-- Start of Data rows --

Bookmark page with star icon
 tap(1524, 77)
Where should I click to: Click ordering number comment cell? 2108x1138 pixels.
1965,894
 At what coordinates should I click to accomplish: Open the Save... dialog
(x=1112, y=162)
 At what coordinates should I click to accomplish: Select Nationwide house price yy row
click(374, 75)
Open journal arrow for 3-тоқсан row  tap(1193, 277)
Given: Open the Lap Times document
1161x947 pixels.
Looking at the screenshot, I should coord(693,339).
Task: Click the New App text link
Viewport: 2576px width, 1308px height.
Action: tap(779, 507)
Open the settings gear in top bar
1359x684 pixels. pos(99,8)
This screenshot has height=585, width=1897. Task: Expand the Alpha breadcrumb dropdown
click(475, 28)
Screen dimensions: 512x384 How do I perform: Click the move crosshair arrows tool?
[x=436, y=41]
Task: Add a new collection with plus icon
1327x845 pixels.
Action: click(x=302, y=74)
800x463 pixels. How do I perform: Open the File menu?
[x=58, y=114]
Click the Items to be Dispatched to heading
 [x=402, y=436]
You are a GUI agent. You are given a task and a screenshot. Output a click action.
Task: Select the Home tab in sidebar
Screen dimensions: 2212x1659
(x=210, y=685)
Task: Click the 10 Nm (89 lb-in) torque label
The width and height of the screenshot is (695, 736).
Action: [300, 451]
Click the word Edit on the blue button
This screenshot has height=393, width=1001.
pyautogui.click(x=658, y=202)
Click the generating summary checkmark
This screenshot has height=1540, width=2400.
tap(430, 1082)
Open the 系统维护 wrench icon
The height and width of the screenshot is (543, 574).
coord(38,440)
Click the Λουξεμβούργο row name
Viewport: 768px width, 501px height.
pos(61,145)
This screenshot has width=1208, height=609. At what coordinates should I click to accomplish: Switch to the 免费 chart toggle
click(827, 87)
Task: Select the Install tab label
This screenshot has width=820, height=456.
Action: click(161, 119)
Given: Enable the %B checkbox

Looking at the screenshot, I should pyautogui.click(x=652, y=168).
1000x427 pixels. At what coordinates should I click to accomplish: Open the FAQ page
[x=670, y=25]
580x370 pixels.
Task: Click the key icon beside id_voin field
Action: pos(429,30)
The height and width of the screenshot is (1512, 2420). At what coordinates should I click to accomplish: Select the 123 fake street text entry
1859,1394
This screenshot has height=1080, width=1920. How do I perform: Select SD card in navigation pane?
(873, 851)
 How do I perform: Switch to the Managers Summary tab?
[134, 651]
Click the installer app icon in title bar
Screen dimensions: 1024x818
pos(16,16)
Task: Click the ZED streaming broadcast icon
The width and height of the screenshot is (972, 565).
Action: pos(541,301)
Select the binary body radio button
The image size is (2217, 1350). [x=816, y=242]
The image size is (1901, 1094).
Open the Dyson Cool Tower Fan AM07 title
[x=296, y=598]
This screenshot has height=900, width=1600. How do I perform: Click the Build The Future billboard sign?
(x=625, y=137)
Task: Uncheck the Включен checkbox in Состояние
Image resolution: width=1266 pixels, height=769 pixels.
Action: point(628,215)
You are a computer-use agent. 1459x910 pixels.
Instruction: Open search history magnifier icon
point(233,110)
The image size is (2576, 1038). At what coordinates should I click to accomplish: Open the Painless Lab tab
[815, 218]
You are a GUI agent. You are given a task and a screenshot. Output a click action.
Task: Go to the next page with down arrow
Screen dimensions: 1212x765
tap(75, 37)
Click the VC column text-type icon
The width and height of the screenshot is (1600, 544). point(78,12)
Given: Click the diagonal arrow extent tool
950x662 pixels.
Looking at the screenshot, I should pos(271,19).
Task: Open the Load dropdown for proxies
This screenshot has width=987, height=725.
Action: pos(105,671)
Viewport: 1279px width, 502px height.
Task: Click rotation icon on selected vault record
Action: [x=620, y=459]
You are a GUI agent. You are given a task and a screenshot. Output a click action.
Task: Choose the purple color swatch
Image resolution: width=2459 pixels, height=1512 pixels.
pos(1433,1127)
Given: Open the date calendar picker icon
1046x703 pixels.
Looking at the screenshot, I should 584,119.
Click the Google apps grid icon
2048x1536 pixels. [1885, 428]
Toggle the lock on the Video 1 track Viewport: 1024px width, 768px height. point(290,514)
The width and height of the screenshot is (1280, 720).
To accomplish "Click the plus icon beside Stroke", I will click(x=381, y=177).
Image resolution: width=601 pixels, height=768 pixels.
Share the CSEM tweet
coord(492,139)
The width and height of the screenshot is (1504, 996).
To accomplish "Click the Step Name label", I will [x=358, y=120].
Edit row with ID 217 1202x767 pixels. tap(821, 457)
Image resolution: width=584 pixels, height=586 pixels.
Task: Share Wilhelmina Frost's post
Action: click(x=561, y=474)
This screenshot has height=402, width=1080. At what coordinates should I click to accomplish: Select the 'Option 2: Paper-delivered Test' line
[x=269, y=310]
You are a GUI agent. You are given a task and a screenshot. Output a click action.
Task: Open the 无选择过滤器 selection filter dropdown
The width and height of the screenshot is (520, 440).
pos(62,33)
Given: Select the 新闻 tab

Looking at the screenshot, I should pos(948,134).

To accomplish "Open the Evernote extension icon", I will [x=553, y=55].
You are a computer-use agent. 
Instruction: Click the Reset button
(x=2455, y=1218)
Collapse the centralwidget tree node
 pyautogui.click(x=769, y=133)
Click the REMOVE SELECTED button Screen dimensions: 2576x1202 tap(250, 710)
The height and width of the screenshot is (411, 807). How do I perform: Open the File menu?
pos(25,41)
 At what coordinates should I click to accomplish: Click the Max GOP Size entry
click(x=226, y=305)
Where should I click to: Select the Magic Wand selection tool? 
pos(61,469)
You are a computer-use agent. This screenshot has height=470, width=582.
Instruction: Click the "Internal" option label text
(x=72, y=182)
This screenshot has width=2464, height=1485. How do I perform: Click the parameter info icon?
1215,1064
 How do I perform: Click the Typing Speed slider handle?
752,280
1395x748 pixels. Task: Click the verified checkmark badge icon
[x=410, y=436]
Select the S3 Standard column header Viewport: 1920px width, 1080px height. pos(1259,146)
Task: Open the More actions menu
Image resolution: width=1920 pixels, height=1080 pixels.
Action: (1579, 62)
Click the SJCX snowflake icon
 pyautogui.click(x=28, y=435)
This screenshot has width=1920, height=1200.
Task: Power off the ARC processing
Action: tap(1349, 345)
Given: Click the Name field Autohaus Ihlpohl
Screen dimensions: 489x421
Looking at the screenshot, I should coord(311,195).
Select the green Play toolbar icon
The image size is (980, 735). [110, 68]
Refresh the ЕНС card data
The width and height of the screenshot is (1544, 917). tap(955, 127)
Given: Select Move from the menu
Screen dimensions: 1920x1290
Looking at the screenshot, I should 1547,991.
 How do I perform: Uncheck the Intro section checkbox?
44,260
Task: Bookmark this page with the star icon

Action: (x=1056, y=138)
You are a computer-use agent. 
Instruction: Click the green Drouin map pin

-- End of Data rows --

Problem to work on: Return every line above that contains the string "Instruction". Case matters.

Final result:
Instruction: Open search history magnifier icon
Instruction: Click the Reset button
Instruction: Click the "Internal" option label text
Instruction: Click the green Drouin map pin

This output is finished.